• [TASK ITEM] Print each entry exactly, all the way through.

══════════

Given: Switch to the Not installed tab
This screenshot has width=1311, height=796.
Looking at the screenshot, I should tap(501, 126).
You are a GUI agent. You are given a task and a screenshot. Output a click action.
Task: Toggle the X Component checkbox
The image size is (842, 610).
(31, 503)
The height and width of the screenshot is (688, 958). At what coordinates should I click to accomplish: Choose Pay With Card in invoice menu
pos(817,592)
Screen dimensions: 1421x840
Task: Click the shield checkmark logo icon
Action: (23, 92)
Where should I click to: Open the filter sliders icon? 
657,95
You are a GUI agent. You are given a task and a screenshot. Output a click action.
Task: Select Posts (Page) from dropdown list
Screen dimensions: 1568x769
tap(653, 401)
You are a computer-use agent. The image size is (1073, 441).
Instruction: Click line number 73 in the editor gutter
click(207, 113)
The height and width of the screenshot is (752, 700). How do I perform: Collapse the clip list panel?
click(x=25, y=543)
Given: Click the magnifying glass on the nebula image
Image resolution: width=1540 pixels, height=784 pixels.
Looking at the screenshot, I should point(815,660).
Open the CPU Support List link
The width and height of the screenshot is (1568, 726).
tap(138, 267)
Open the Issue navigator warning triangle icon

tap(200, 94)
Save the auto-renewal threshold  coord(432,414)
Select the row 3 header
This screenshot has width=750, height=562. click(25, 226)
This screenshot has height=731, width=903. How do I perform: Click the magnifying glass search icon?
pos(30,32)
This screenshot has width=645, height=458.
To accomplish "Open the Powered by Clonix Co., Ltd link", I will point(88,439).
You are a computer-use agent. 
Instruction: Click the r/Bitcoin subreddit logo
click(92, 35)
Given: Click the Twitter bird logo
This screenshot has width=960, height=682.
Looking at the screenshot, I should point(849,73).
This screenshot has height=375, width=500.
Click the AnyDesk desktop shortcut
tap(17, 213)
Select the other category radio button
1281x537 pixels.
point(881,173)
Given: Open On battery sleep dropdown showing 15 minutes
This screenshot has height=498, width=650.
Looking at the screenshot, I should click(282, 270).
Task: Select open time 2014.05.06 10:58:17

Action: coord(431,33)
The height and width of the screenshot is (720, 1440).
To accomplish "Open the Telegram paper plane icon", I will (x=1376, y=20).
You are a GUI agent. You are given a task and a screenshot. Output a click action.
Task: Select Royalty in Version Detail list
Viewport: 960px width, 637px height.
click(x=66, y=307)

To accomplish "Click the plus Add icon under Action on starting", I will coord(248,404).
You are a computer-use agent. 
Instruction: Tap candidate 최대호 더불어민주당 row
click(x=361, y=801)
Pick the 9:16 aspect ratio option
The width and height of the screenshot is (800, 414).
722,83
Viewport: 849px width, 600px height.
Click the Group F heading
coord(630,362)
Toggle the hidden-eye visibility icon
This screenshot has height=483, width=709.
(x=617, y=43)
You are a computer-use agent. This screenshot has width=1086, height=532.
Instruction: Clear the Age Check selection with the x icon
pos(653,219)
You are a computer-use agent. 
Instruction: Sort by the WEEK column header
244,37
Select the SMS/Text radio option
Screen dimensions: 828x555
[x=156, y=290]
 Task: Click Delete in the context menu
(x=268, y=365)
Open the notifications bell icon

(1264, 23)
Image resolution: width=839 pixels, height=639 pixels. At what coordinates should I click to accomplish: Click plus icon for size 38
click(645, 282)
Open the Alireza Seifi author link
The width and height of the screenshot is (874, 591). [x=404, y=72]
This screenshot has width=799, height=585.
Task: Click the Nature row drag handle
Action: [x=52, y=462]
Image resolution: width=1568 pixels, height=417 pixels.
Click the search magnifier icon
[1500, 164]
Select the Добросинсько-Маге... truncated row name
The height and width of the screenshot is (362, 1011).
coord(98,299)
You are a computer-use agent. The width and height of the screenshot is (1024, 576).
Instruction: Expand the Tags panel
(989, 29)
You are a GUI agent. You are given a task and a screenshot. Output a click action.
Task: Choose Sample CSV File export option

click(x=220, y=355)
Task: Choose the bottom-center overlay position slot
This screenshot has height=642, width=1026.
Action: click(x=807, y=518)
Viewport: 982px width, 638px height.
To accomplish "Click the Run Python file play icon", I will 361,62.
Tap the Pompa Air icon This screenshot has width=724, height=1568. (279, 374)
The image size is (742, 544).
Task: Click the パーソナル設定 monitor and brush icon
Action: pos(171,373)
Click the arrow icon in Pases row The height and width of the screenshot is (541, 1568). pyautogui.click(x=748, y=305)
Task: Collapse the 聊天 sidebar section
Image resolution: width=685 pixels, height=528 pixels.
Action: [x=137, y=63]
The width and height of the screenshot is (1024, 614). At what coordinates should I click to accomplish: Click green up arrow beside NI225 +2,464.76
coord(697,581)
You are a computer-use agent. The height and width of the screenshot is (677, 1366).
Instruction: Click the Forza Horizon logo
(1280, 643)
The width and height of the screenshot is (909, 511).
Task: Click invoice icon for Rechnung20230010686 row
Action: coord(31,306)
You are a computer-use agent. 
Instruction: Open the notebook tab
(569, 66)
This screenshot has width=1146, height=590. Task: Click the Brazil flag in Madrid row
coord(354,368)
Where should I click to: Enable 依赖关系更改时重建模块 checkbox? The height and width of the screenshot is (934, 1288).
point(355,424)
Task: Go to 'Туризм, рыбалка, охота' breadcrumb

══════════

• [WRITTEN REPLY]
Given: Switch to the Not installed tab
This screenshot has width=1311, height=796.
Looking at the screenshot, I should tap(501, 126).
You are a GUI agent. You are given a task and a screenshot. Output a click action.
Task: Toggle the X Component checkbox
The image size is (842, 610).
(31, 503)
The height and width of the screenshot is (688, 958). At what coordinates should I click to accomplish: Choose Pay With Card in invoice menu
pos(817,592)
Screen dimensions: 1421x840
Task: Click the shield checkmark logo icon
Action: (23, 92)
Where should I click to: Open the filter sliders icon? 
657,95
You are a GUI agent. You are given a task and a screenshot. Output a click action.
Task: Select Posts (Page) from dropdown list
Screen dimensions: 1568x769
tap(653, 401)
You are a computer-use agent. The image size is (1073, 441).
Instruction: Click line number 73 in the editor gutter
click(207, 113)
The height and width of the screenshot is (752, 700). How do I perform: Collapse the clip list panel?
click(x=25, y=543)
Given: Click the magnifying glass on the nebula image
Image resolution: width=1540 pixels, height=784 pixels.
Looking at the screenshot, I should point(815,660).
Open the CPU Support List link
The width and height of the screenshot is (1568, 726).
tap(138, 267)
Open the Issue navigator warning triangle icon

tap(200, 94)
Save the auto-renewal threshold  coord(432,414)
Select the row 3 header
This screenshot has width=750, height=562. click(25, 226)
This screenshot has height=731, width=903. How do I perform: Click the magnifying glass search icon?
pos(30,32)
This screenshot has width=645, height=458.
To accomplish "Open the Powered by Clonix Co., Ltd link", I will point(88,439).
You are a computer-use agent. 
Instruction: Click the r/Bitcoin subreddit logo
click(92, 35)
Given: Click the Twitter bird logo
This screenshot has width=960, height=682.
Looking at the screenshot, I should point(849,73).
This screenshot has height=375, width=500.
Click the AnyDesk desktop shortcut
tap(17, 213)
Select the other category radio button
1281x537 pixels.
point(881,173)
Given: Open On battery sleep dropdown showing 15 minutes
This screenshot has height=498, width=650.
Looking at the screenshot, I should click(282, 270).
Task: Select open time 2014.05.06 10:58:17

Action: coord(431,33)
The height and width of the screenshot is (720, 1440).
To accomplish "Open the Telegram paper plane icon", I will (x=1376, y=20).
You are a GUI agent. You are given a task and a screenshot. Output a click action.
Task: Select Royalty in Version Detail list
Viewport: 960px width, 637px height.
click(x=66, y=307)

To accomplish "Click the plus Add icon under Action on starting", I will coord(248,404).
You are a computer-use agent. 
Instruction: Tap candidate 최대호 더불어민주당 row
click(x=361, y=801)
Pick the 9:16 aspect ratio option
The width and height of the screenshot is (800, 414).
722,83
Viewport: 849px width, 600px height.
Click the Group F heading
coord(630,362)
Toggle the hidden-eye visibility icon
This screenshot has height=483, width=709.
(x=617, y=43)
You are a computer-use agent. This screenshot has width=1086, height=532.
Instruction: Clear the Age Check selection with the x icon
pos(653,219)
You are a computer-use agent. 
Instruction: Sort by the WEEK column header
244,37
Select the SMS/Text radio option
Screen dimensions: 828x555
[x=156, y=290]
 Task: Click Delete in the context menu
(x=268, y=365)
Open the notifications bell icon

(1264, 23)
Image resolution: width=839 pixels, height=639 pixels. At what coordinates should I click to accomplish: Click plus icon for size 38
click(645, 282)
Open the Alireza Seifi author link
The width and height of the screenshot is (874, 591). [x=404, y=72]
This screenshot has width=799, height=585.
Task: Click the Nature row drag handle
Action: [x=52, y=462]
Image resolution: width=1568 pixels, height=417 pixels.
Click the search magnifier icon
[1500, 164]
Select the Добросинсько-Маге... truncated row name
The height and width of the screenshot is (362, 1011).
coord(98,299)
You are a computer-use agent. The width and height of the screenshot is (1024, 576).
Instruction: Expand the Tags panel
(989, 29)
You are a GUI agent. You are given a task and a screenshot. Output a click action.
Task: Choose Sample CSV File export option

click(x=220, y=355)
Task: Choose the bottom-center overlay position slot
This screenshot has height=642, width=1026.
Action: click(x=807, y=518)
Viewport: 982px width, 638px height.
To accomplish "Click the Run Python file play icon", I will 361,62.
Tap the Pompa Air icon This screenshot has width=724, height=1568. (279, 374)
The image size is (742, 544).
Task: Click the パーソナル設定 monitor and brush icon
Action: pos(171,373)
Click the arrow icon in Pases row The height and width of the screenshot is (541, 1568). pyautogui.click(x=748, y=305)
Task: Collapse the 聊天 sidebar section
Image resolution: width=685 pixels, height=528 pixels.
Action: [x=137, y=63]
The width and height of the screenshot is (1024, 614). At what coordinates should I click to accomplish: Click green up arrow beside NI225 +2,464.76
coord(697,581)
You are a computer-use agent. The height and width of the screenshot is (677, 1366).
Instruction: Click the Forza Horizon logo
(1280, 643)
The width and height of the screenshot is (909, 511).
Task: Click invoice icon for Rechnung20230010686 row
Action: coord(31,306)
You are a computer-use agent. 
Instruction: Open the notebook tab
(569, 66)
This screenshot has width=1146, height=590. Task: Click the Brazil flag in Madrid row
coord(354,368)
Where should I click to: Enable 依赖关系更改时重建模块 checkbox? The height and width of the screenshot is (934, 1288).
point(355,424)
Task: Go to 'Туризм, рыбалка, охота' breadcrumb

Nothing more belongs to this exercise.